┌─ DATA RECORDS
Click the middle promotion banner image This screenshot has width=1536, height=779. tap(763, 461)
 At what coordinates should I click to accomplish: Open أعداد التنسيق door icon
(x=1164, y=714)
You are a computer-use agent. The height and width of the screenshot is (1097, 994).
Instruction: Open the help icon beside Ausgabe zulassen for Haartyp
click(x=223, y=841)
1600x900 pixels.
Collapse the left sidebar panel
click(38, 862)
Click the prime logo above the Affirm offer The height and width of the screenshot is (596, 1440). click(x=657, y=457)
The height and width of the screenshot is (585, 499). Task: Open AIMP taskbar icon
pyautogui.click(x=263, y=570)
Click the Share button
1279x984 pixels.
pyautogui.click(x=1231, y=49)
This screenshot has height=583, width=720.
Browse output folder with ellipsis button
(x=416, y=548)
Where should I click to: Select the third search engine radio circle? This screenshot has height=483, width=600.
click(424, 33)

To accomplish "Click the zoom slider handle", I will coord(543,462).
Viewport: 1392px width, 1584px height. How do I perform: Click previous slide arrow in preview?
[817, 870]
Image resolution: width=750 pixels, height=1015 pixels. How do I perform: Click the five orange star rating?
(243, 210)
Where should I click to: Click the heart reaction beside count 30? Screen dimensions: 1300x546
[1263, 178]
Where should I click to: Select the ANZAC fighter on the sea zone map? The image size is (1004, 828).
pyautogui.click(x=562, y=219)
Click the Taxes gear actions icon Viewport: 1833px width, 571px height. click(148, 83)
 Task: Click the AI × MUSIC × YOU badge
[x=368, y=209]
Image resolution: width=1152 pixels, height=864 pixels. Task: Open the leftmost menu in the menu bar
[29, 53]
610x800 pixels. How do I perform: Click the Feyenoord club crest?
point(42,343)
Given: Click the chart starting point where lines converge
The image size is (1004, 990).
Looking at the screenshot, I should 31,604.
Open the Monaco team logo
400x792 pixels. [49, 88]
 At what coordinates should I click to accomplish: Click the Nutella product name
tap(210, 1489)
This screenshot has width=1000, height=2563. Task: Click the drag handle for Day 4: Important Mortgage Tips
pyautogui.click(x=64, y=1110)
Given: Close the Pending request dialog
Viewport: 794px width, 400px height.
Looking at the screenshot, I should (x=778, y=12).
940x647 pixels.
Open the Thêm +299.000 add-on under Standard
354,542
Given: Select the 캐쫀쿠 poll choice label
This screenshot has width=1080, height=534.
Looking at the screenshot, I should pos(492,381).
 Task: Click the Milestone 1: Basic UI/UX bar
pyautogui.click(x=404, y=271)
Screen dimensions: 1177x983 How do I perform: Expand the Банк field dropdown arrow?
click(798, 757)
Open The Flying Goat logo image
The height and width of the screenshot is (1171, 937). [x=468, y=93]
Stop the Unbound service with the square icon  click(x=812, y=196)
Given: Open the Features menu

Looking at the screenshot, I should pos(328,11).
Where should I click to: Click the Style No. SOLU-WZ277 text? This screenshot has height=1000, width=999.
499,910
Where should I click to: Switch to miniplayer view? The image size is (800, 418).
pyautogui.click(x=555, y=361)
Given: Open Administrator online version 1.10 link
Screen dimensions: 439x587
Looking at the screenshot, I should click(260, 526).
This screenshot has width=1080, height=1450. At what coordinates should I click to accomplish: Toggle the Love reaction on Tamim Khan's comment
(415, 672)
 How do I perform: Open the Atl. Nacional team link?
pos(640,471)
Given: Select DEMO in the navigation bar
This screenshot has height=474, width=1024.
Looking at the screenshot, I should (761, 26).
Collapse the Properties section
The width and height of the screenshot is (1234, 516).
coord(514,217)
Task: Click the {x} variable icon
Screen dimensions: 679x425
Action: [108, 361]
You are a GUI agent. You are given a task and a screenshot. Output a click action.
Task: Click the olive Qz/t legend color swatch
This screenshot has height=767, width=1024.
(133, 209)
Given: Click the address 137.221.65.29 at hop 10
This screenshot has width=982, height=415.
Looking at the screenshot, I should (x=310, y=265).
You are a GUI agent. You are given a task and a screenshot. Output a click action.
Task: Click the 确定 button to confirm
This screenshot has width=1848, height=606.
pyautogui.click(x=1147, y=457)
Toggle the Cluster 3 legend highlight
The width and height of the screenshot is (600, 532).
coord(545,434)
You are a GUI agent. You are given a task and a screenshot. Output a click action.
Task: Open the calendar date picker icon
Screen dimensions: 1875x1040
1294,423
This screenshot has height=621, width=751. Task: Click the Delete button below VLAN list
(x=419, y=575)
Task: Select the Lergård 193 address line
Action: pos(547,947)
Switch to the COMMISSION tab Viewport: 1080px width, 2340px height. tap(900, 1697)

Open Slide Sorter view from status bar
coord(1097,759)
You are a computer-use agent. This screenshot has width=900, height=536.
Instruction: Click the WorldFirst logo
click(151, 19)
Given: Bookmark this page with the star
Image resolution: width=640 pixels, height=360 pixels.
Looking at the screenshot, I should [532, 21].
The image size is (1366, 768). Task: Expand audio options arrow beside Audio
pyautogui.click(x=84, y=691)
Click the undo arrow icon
└─
The records above should be set down again word for word.

Click the middle promotion banner image This screenshot has width=1536, height=779. tap(763, 461)
 At what coordinates should I click to accomplish: Open أعداد التنسيق door icon
(x=1164, y=714)
You are a computer-use agent. The height and width of the screenshot is (1097, 994).
Instruction: Open the help icon beside Ausgabe zulassen for Haartyp
click(x=223, y=841)
1600x900 pixels.
Collapse the left sidebar panel
click(38, 862)
Click the prime logo above the Affirm offer The height and width of the screenshot is (596, 1440). click(x=657, y=457)
The height and width of the screenshot is (585, 499). Task: Open AIMP taskbar icon
pyautogui.click(x=263, y=570)
Click the Share button
1279x984 pixels.
pyautogui.click(x=1231, y=49)
This screenshot has height=583, width=720.
Browse output folder with ellipsis button
(x=416, y=548)
Where should I click to: Select the third search engine radio circle? This screenshot has height=483, width=600.
click(424, 33)

To accomplish "Click the zoom slider handle", I will coord(543,462).
Viewport: 1392px width, 1584px height. How do I perform: Click previous slide arrow in preview?
[817, 870]
Image resolution: width=750 pixels, height=1015 pixels. How do I perform: Click the five orange star rating?
(243, 210)
Where should I click to: Click the heart reaction beside count 30? Screen dimensions: 1300x546
[1263, 178]
Where should I click to: Select the ANZAC fighter on the sea zone map? The image size is (1004, 828).
pyautogui.click(x=562, y=219)
Click the Taxes gear actions icon Viewport: 1833px width, 571px height. click(148, 83)
 Task: Click the AI × MUSIC × YOU badge
[x=368, y=209]
Image resolution: width=1152 pixels, height=864 pixels. Task: Open the leftmost menu in the menu bar
[29, 53]
610x800 pixels. How do I perform: Click the Feyenoord club crest?
point(42,343)
Given: Click the chart starting point where lines converge
The image size is (1004, 990).
Looking at the screenshot, I should 31,604.
Open the Monaco team logo
400x792 pixels. [49, 88]
 At what coordinates should I click to accomplish: Click the Nutella product name
tap(210, 1489)
This screenshot has width=1000, height=2563. Task: Click the drag handle for Day 4: Important Mortgage Tips
pyautogui.click(x=64, y=1110)
Given: Close the Pending request dialog
Viewport: 794px width, 400px height.
Looking at the screenshot, I should (x=778, y=12).
940x647 pixels.
Open the Thêm +299.000 add-on under Standard
354,542
Given: Select the 캐쫀쿠 poll choice label
This screenshot has width=1080, height=534.
Looking at the screenshot, I should pos(492,381).
 Task: Click the Milestone 1: Basic UI/UX bar
pyautogui.click(x=404, y=271)
Screen dimensions: 1177x983 How do I perform: Expand the Банк field dropdown arrow?
click(798, 757)
Open The Flying Goat logo image
The height and width of the screenshot is (1171, 937). [x=468, y=93]
Stop the Unbound service with the square icon  click(x=812, y=196)
Given: Open the Features menu

Looking at the screenshot, I should pos(328,11).
Where should I click to: Click the Style No. SOLU-WZ277 text? This screenshot has height=1000, width=999.
499,910
Where should I click to: Switch to miniplayer view? The image size is (800, 418).
pyautogui.click(x=555, y=361)
Given: Open Administrator online version 1.10 link
Screen dimensions: 439x587
Looking at the screenshot, I should click(260, 526).
This screenshot has width=1080, height=1450. At what coordinates should I click to accomplish: Toggle the Love reaction on Tamim Khan's comment
(415, 672)
 How do I perform: Open the Atl. Nacional team link?
pos(640,471)
Given: Select DEMO in the navigation bar
This screenshot has height=474, width=1024.
Looking at the screenshot, I should (761, 26).
Collapse the Properties section
The width and height of the screenshot is (1234, 516).
coord(514,217)
Task: Click the {x} variable icon
Screen dimensions: 679x425
Action: [108, 361]
You are a GUI agent. You are given a task and a screenshot. Output a click action.
Task: Click the olive Qz/t legend color swatch
This screenshot has height=767, width=1024.
(133, 209)
Given: Click the address 137.221.65.29 at hop 10
This screenshot has width=982, height=415.
Looking at the screenshot, I should (x=310, y=265).
You are a GUI agent. You are given a task and a screenshot. Output a click action.
Task: Click the 确定 button to confirm
This screenshot has width=1848, height=606.
pyautogui.click(x=1147, y=457)
Toggle the Cluster 3 legend highlight
The width and height of the screenshot is (600, 532).
coord(545,434)
You are a GUI agent. You are given a task and a screenshot. Output a click action.
Task: Open the calendar date picker icon
Screen dimensions: 1875x1040
1294,423
This screenshot has height=621, width=751. Task: Click the Delete button below VLAN list
(x=419, y=575)
Task: Select the Lergård 193 address line
Action: pos(547,947)
Switch to the COMMISSION tab Viewport: 1080px width, 2340px height. tap(900, 1697)

Open Slide Sorter view from status bar
coord(1097,759)
You are a computer-use agent. This screenshot has width=900, height=536.
Instruction: Click the WorldFirst logo
click(151, 19)
Given: Bookmark this page with the star
Image resolution: width=640 pixels, height=360 pixels.
Looking at the screenshot, I should [532, 21].
The image size is (1366, 768). Task: Expand audio options arrow beside Audio
pyautogui.click(x=84, y=691)
Click the undo arrow icon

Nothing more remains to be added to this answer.